Some of the examples of open-end funds in India include SBI Small Cap Fund, SBI Magnum Gilt Fund, Mirae Asset Emerging Bluechip Fund, Reliance Gilt Securities Fund Institutional, Aditya Birla Sun Life Banking & Financial Services Fund, and so on.
An open-ended fund is open for subscription for investors through a New Fund Offer. New Fund Offer is for funds, similar to IPO for stocks. This is a way for investors to subscribe to mutual fund units where the NFO subscription period remains open for 30 days usually. However, investors can also purchase the units of open-ended mutual funds after NFO closure. They can invest and withdraw a specific amount at regular intervals, via a Systematic Investment Plan (SIP) and Systematic Withdrawal Plan (SWP), in an open-ended fund.
Investors can trade the units of a fund at its Net Asset Value (NAV) which is determined by the number of units and the total value of underlying assets. It keeps fluctuating based on the market prices of stocks, bonds, and other securities of the respective fund.
Moreover, an open-end fund can issue additional units. Unlike closed-ended funds, open-ended funds do not trade on the stock exchange. However, if the mutual fund is open-ended, investors can redeem the units to fund houses at the existing NAV anytime.
To conclude, an open-end fund is a mutual fund which is open for subscription and can be exited anytime. One of the major benefits of such funds is the component of liquidity. Moreover, open-ended funds are managed by a qualified professional fund manager. Therefore, even novice investors can consider this as an investment option. However, the returns from investment, in the case of open-ended funds, depend highly on the fund manager’s judgment and decision-making skills.
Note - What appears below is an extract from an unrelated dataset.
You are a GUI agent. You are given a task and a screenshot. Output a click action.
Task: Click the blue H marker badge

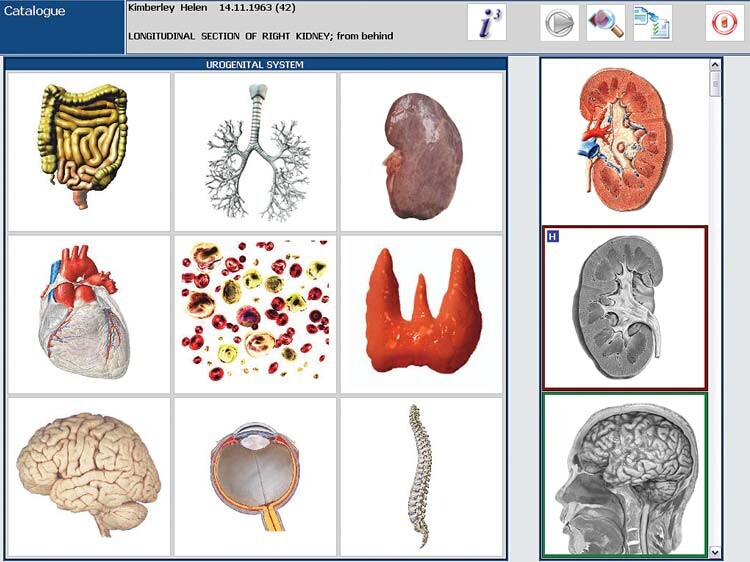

Ans. Investors with less knowledge and experience in the market can consider investing in open-ended funds. Professional fund managers manage these funds. Moreover, investors who want a liquidity element in their portfolio may find this investment option suitable.
Ans. Investors can invest directly into the asset management company or via distributor or broker. If one chooses to invest via AMFI registered distributor or broker, they need to pay commission charges to the distributor. Another option to invest in an open-ended fund is by visiting a mutual fund branch or their websites.
Ans. Some examples of open-end funds in India include SBI Small Cap Fund, SBI Magnum Gilt Fund, Mirae Asset Emerging Bluechip Fund, Reliance Gilt Securities Fund Institutional, and so on.